Monday, 21 February 2011

Life after Graduation


This is my last semester in Stony and the thought of finishing school has never been greater than now. While I can’t wait to get out and enjoy the vast amount of freedom that is in stored afterwards, in the back of my mind I’m a bit worried about what my life would be. I have to eventually get out of this vacation bubble and float back down to reality… The prospect of entering into the real world is a bit daunting. I’m used to doing the things I like but in many cases to go out and have fun as well as other kinds of household expenses, you need money – the moolah!

There’s a part of me that says I need to do it but the other side just wants to hide under the covers and never wanting to wake up. In truth, I’m a bit nervous; no I take that back, very nervous about looking for work. I have tried to apply for jobs for the past few years and it wasn’t successful at all.

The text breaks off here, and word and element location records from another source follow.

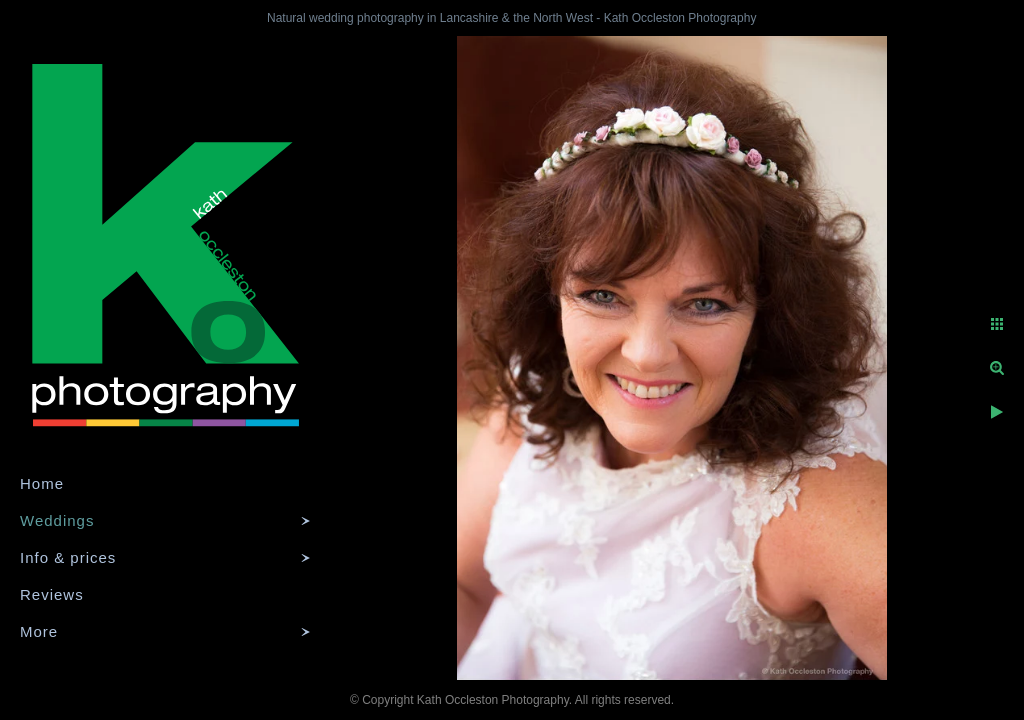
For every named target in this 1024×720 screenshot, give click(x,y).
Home (42, 483)
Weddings (57, 520)
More (39, 631)
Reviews (52, 594)
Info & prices (68, 557)
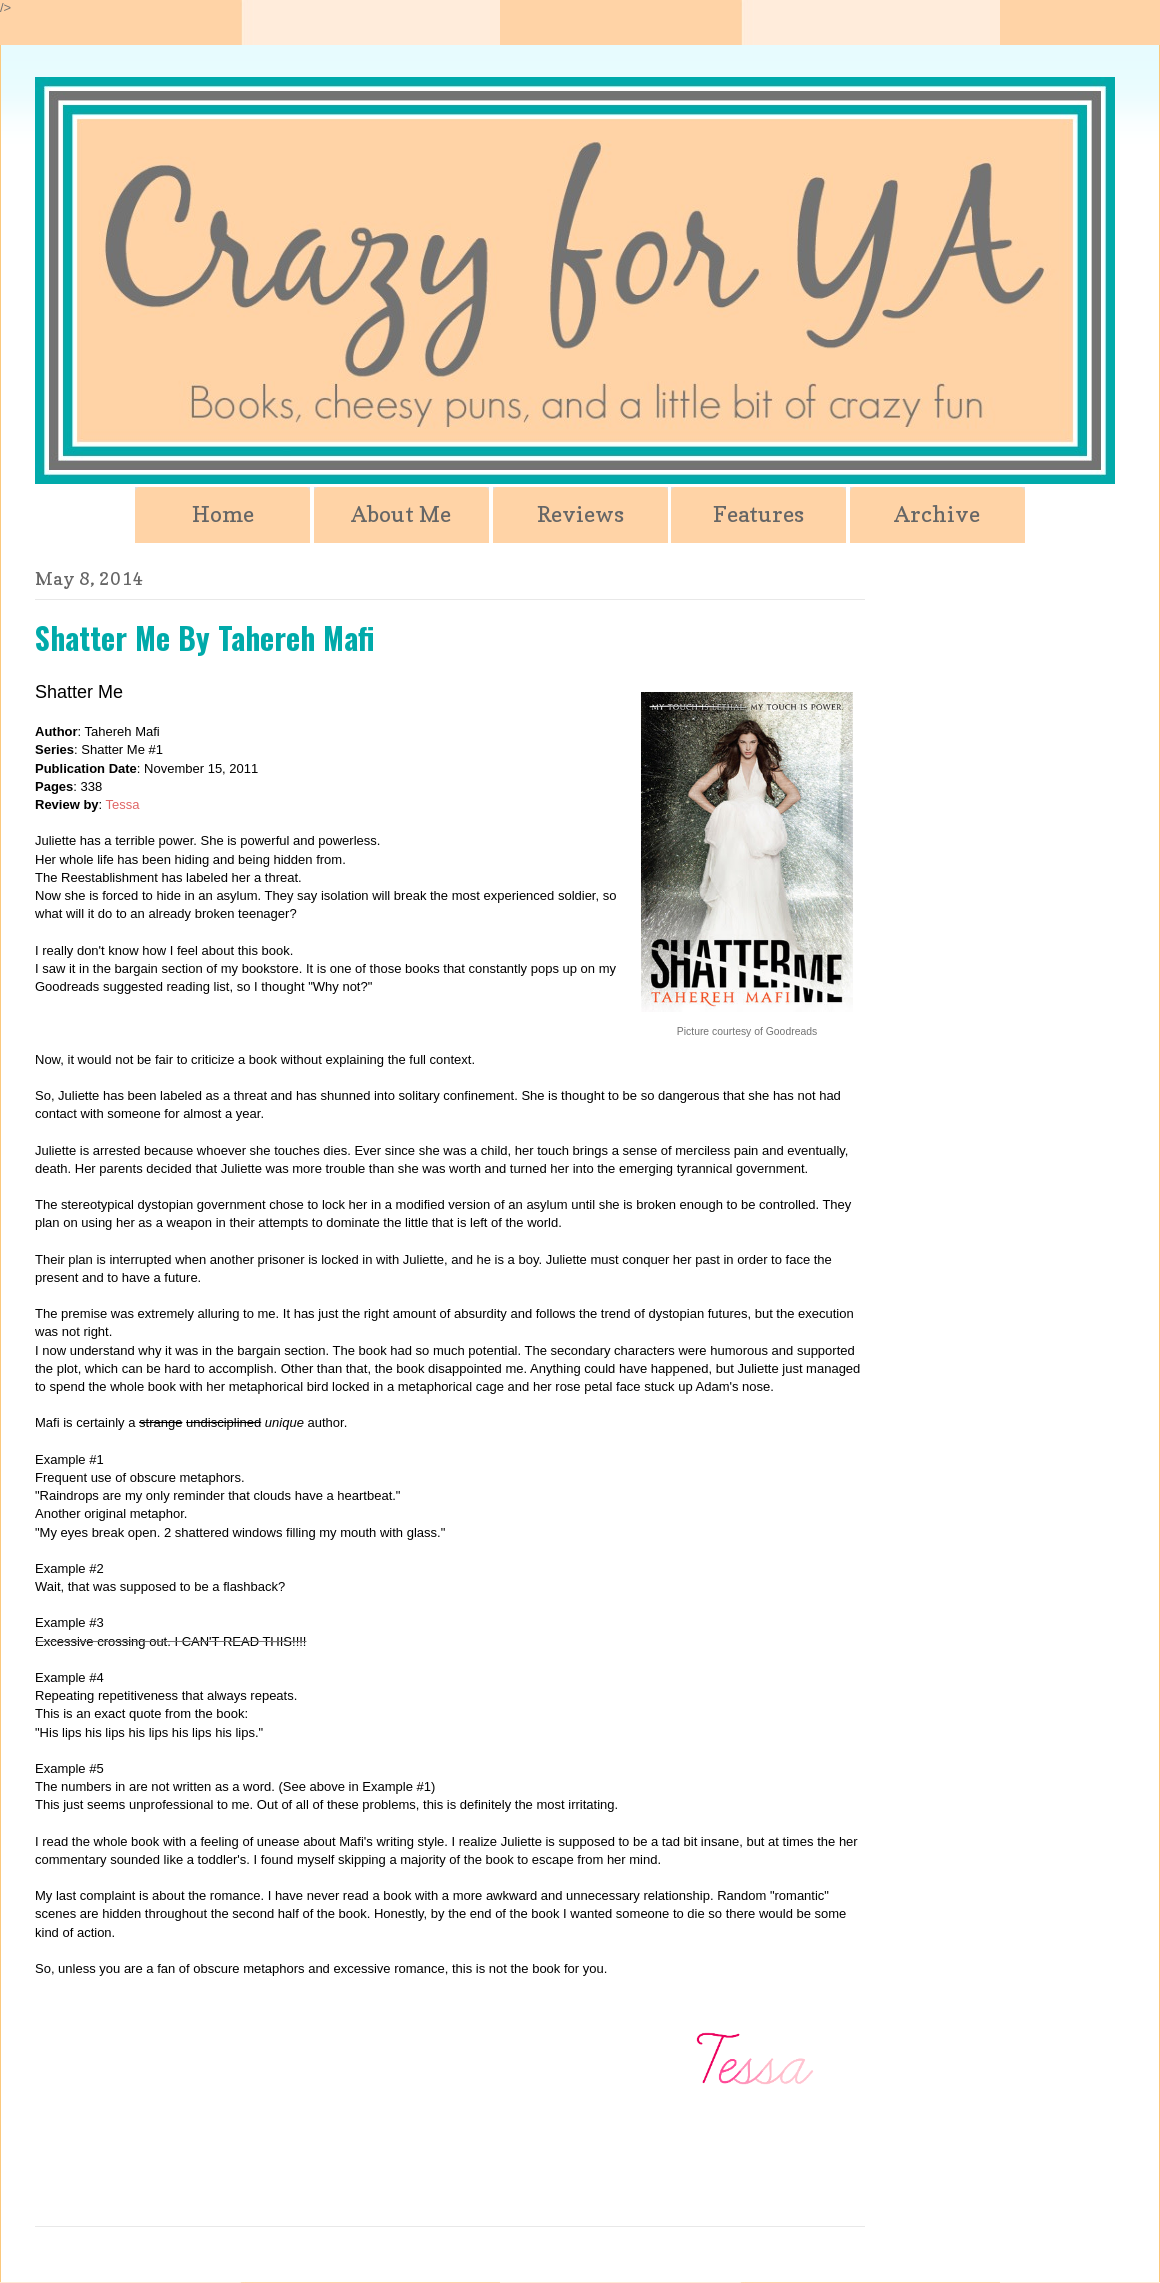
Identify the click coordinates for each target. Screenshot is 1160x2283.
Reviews (580, 514)
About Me (401, 514)
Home (223, 514)
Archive (937, 514)
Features (758, 514)
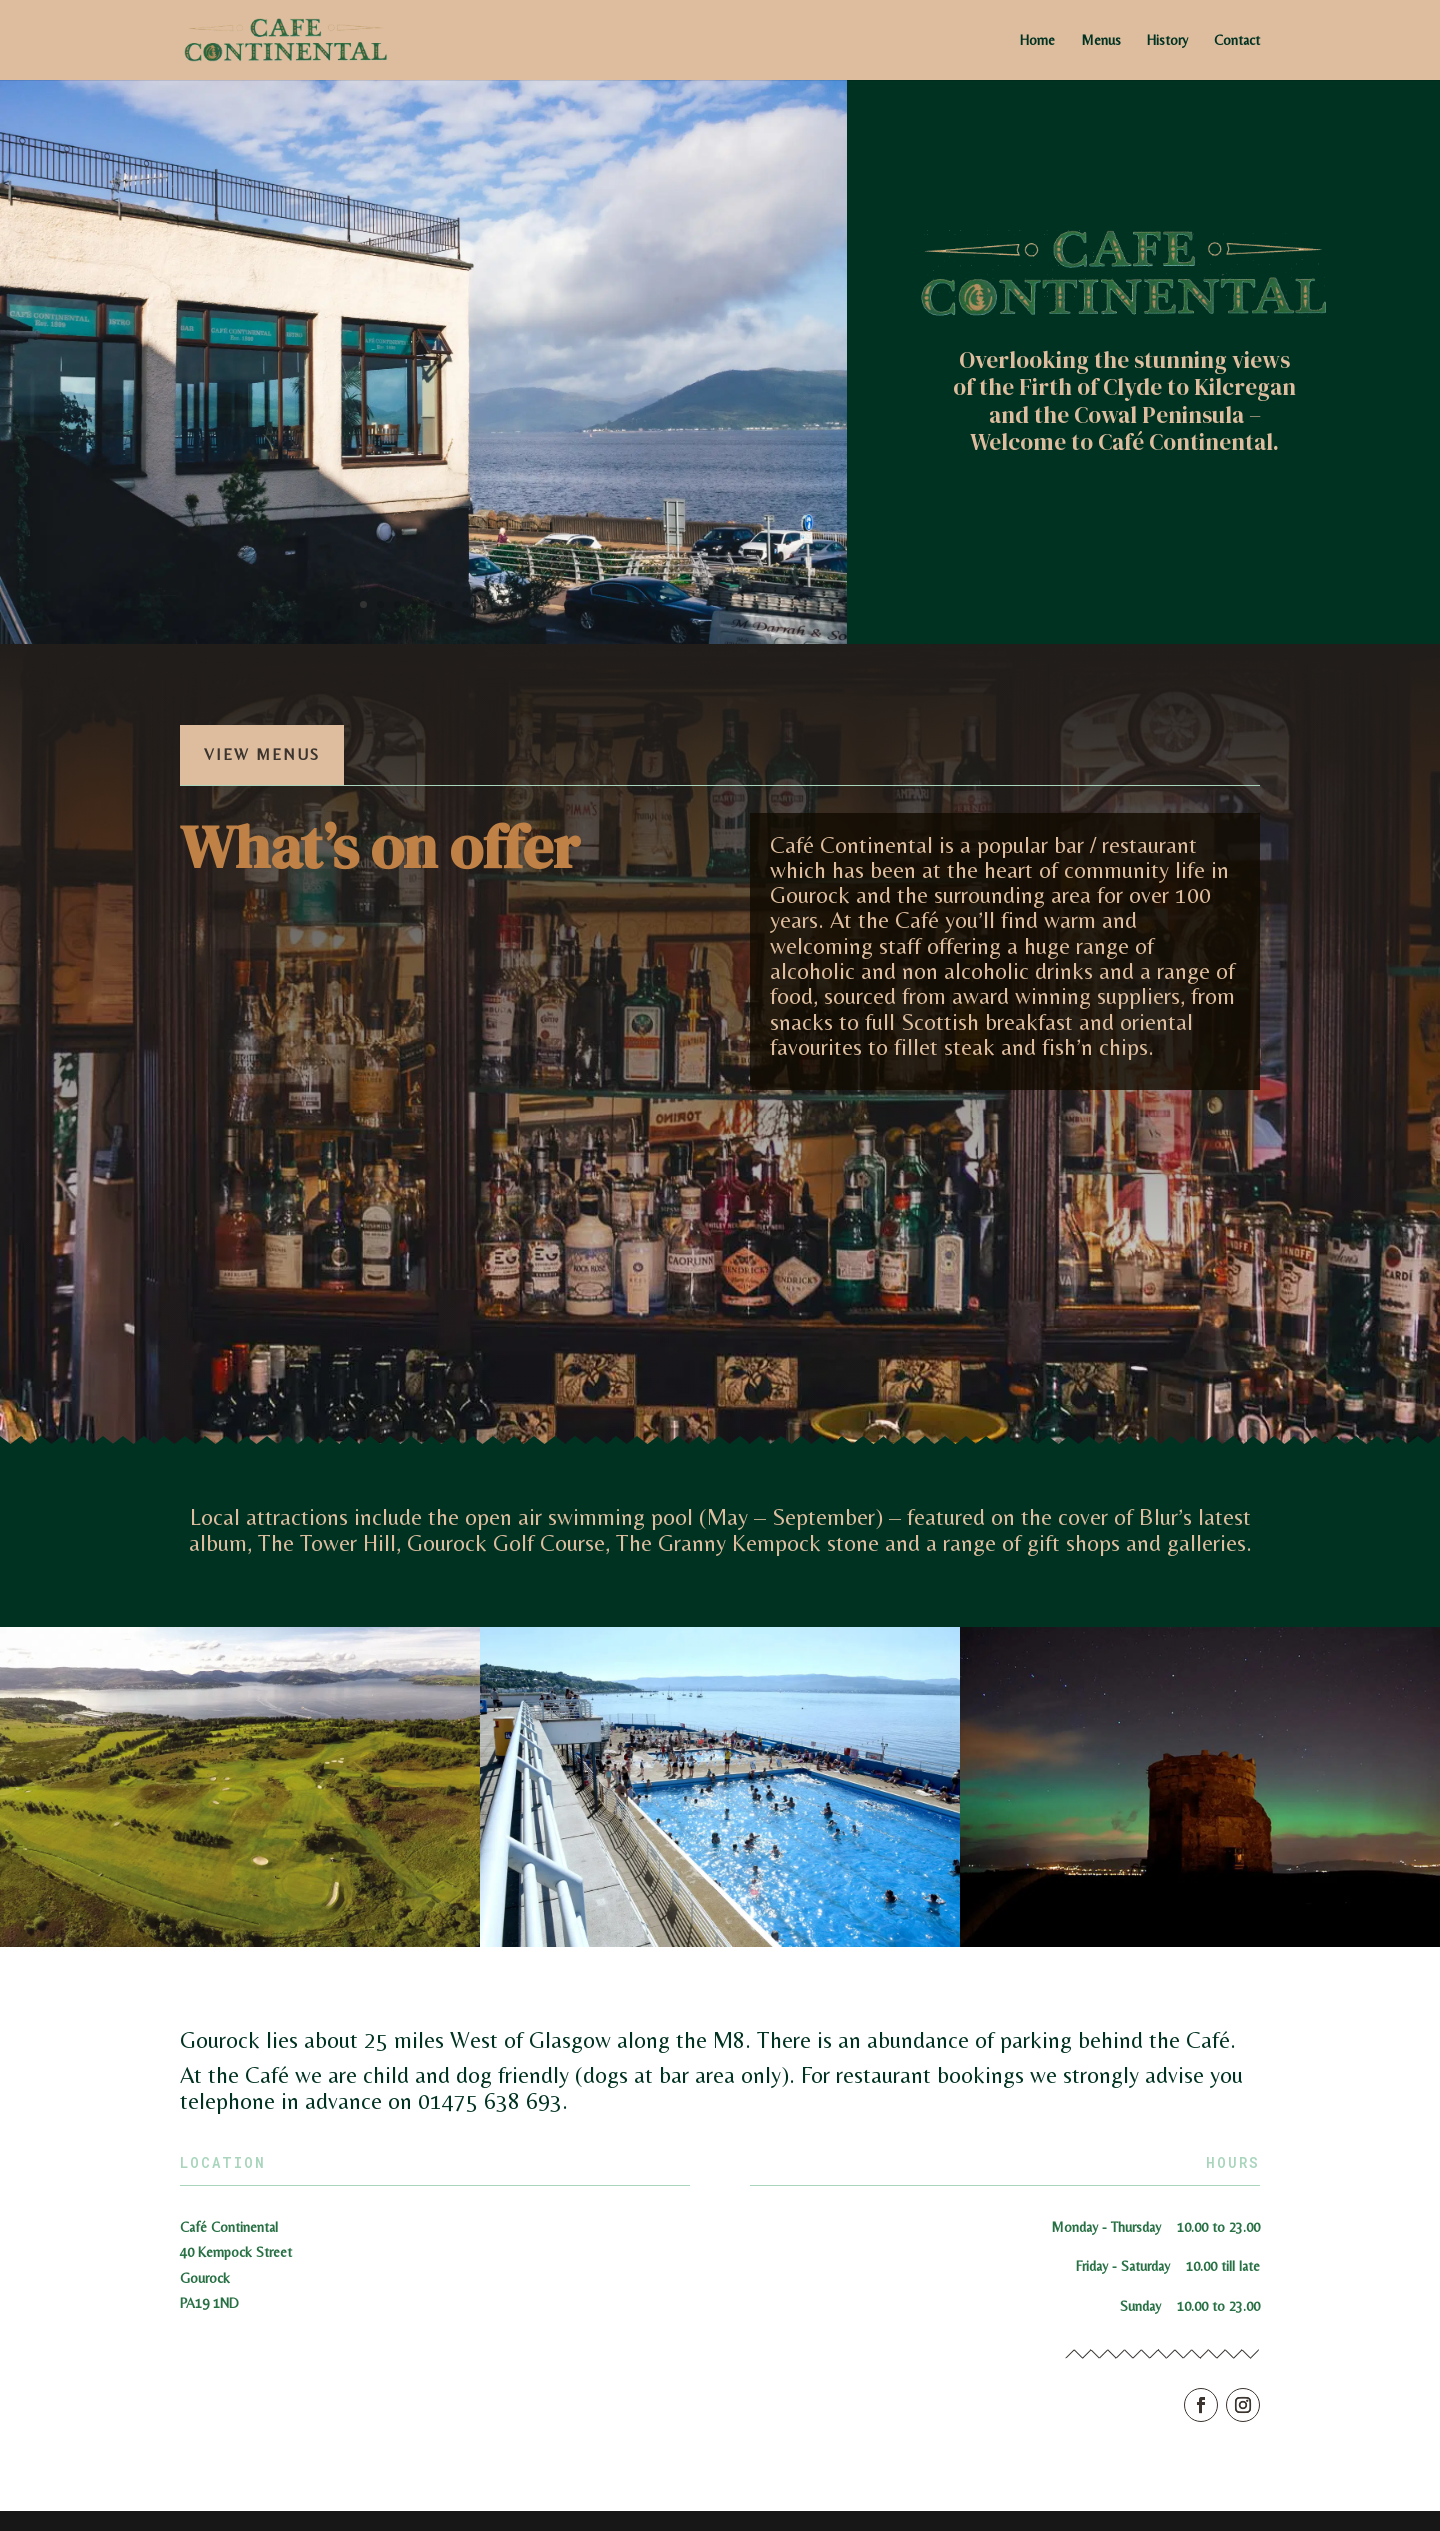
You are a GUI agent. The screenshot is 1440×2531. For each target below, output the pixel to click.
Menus (1101, 40)
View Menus (262, 754)
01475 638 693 (490, 2101)
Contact (1237, 40)
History (1167, 40)
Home (1037, 40)
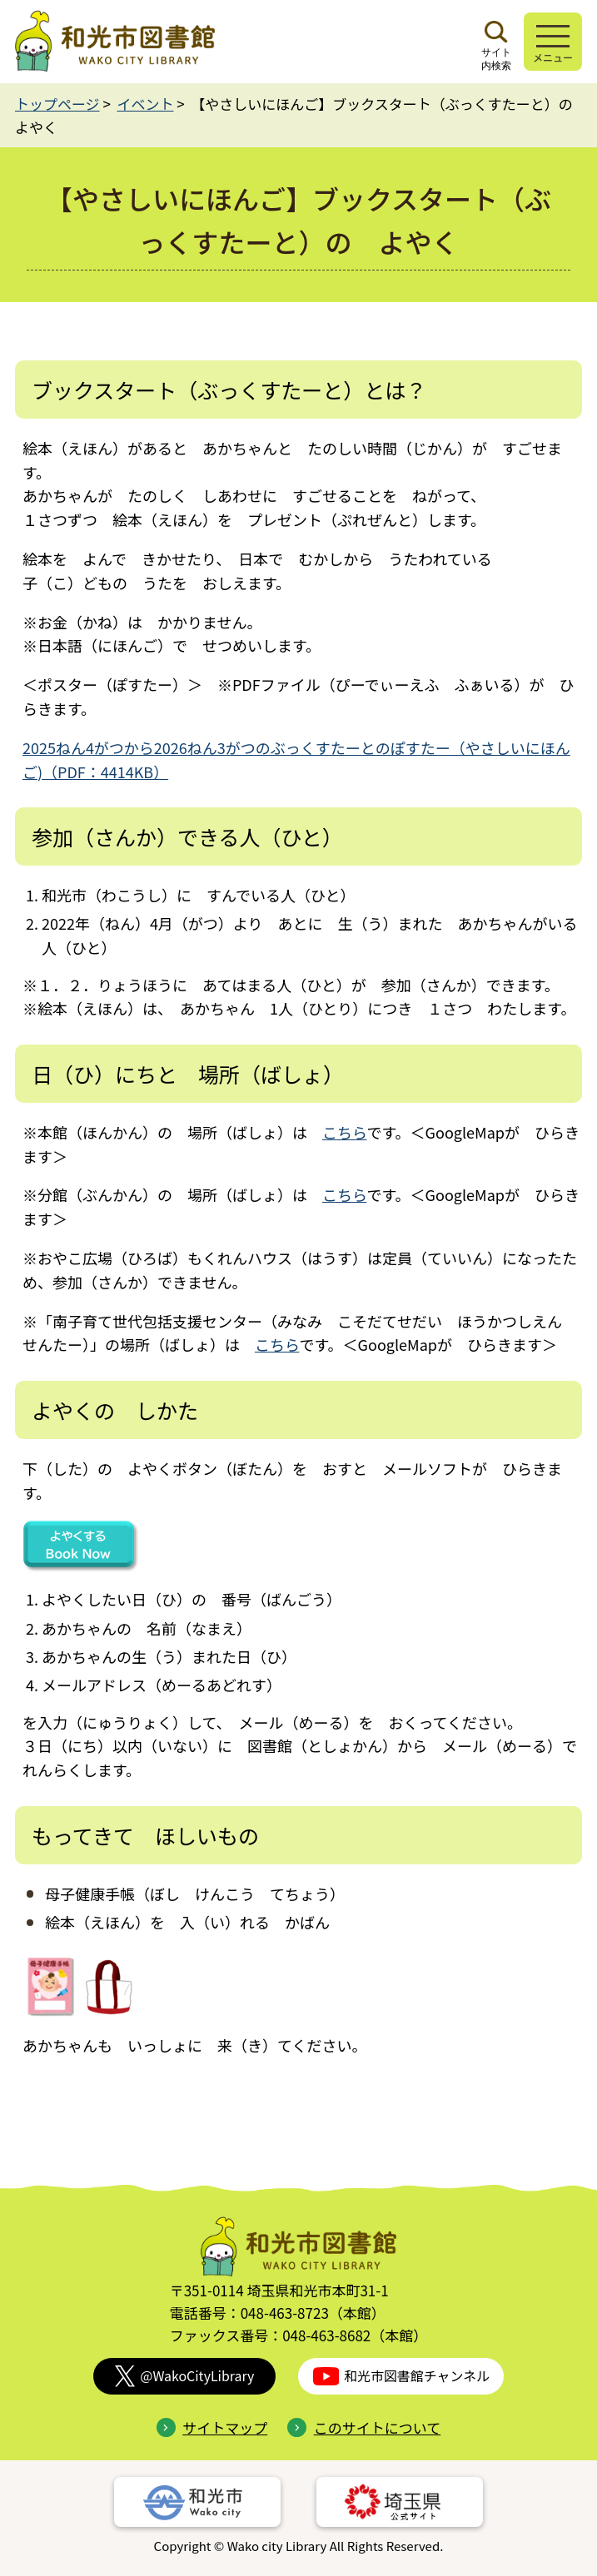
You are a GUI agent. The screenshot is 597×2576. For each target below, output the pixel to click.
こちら (344, 1132)
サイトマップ (212, 2427)
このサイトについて (363, 2427)
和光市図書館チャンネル (401, 2375)
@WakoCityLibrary (185, 2375)
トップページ (57, 103)
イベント (145, 103)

I go through the whole process of filling out the general information and filling out that dreadful “15 minute survey”, which in reality takes 30 minutes at the end of the online application. Afterwards I either get an email response that says sorry but we feel you aren’t qualified for this position or no reply at all. I feel like luck has turned against me and it doesn’t help when I will be competing against an older generation along with the students graduating this year.

#1 Goal - definitely don’t want to become a bum in my own house – that just gives me the shivers. I need to suck it up and kick down the front door and show the world who I am and what I am capable of. Have to be give myself a more positive outlook and look past all the rejections that I had received before. I will get a job even if I have to physically fight for it.